*Exercise details:*
"agent" is the word to look for; say how many lines of the listing below contain it, and nothing else.

*Records supplied:*
- - - - - - -

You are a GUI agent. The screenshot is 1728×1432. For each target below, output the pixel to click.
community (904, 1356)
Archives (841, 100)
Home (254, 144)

- - - - - - -

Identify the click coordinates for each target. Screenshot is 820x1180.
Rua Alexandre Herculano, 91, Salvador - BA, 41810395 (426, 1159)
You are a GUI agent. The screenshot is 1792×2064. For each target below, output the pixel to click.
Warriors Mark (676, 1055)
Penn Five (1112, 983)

- - - - - - -

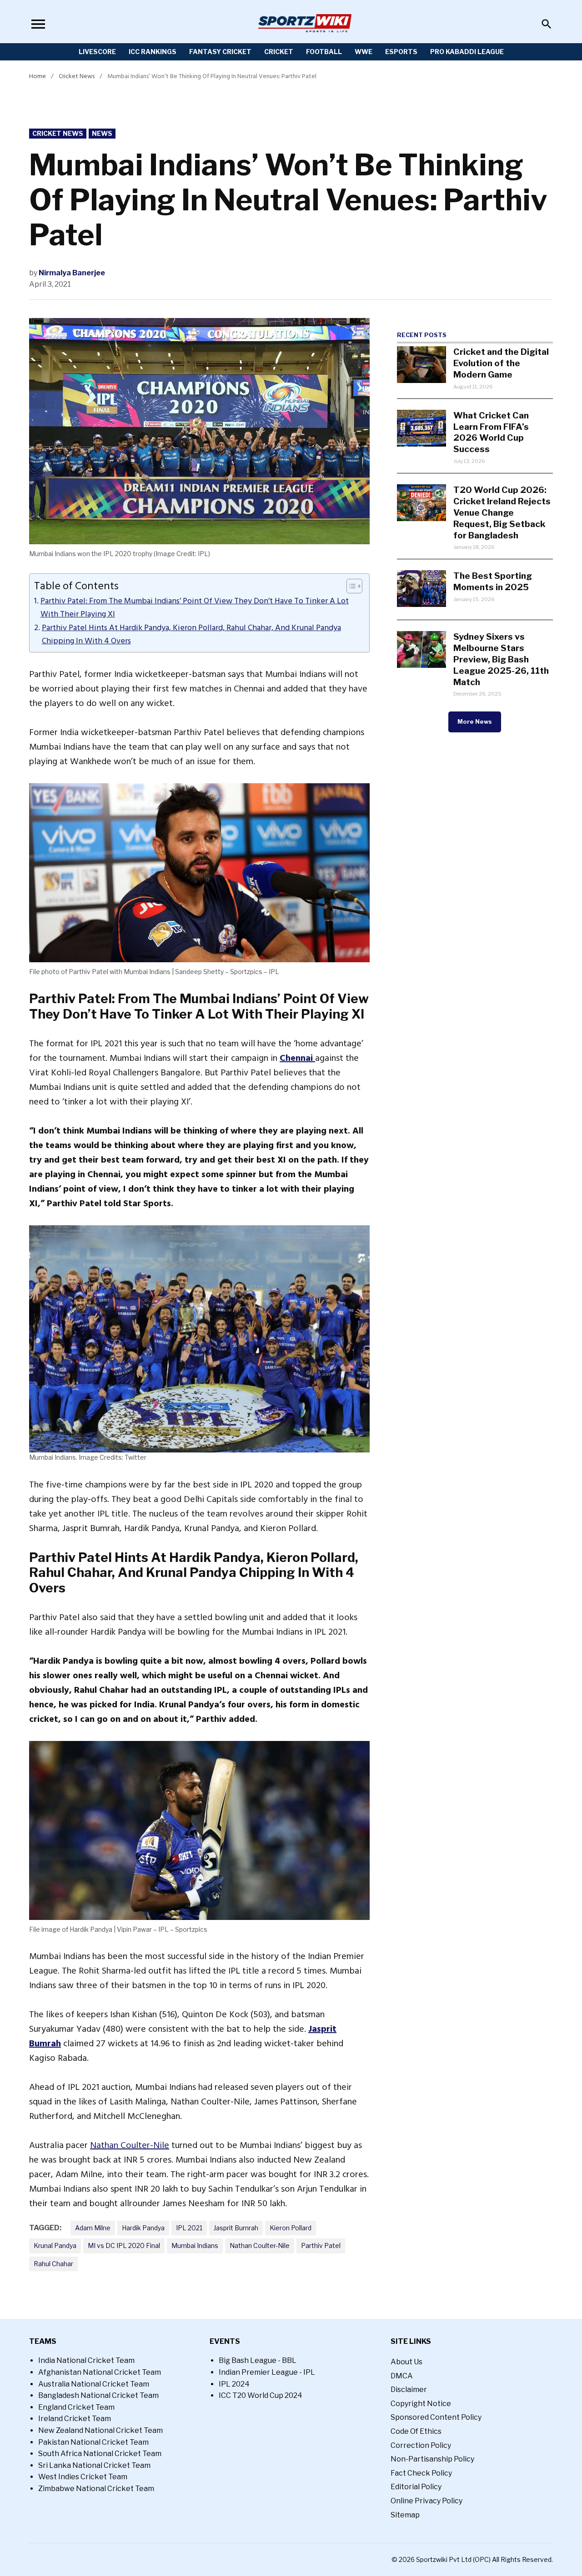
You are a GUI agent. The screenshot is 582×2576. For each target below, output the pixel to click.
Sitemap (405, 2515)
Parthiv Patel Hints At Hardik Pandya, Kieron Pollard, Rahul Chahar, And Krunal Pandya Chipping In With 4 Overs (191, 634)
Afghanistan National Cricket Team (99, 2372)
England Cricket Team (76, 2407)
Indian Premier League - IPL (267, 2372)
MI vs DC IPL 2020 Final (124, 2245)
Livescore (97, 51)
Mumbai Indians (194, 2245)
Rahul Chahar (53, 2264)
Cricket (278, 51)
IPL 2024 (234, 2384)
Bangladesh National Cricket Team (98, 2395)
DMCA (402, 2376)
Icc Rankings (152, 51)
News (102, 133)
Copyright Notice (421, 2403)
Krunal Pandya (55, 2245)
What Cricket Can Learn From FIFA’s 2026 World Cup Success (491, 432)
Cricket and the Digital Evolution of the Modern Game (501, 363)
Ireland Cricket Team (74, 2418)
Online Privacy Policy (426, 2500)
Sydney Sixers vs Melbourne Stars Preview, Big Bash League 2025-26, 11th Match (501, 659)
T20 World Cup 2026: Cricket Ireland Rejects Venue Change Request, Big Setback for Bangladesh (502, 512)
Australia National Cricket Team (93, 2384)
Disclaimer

- - - - - - -

*Answer to this exercise:*
3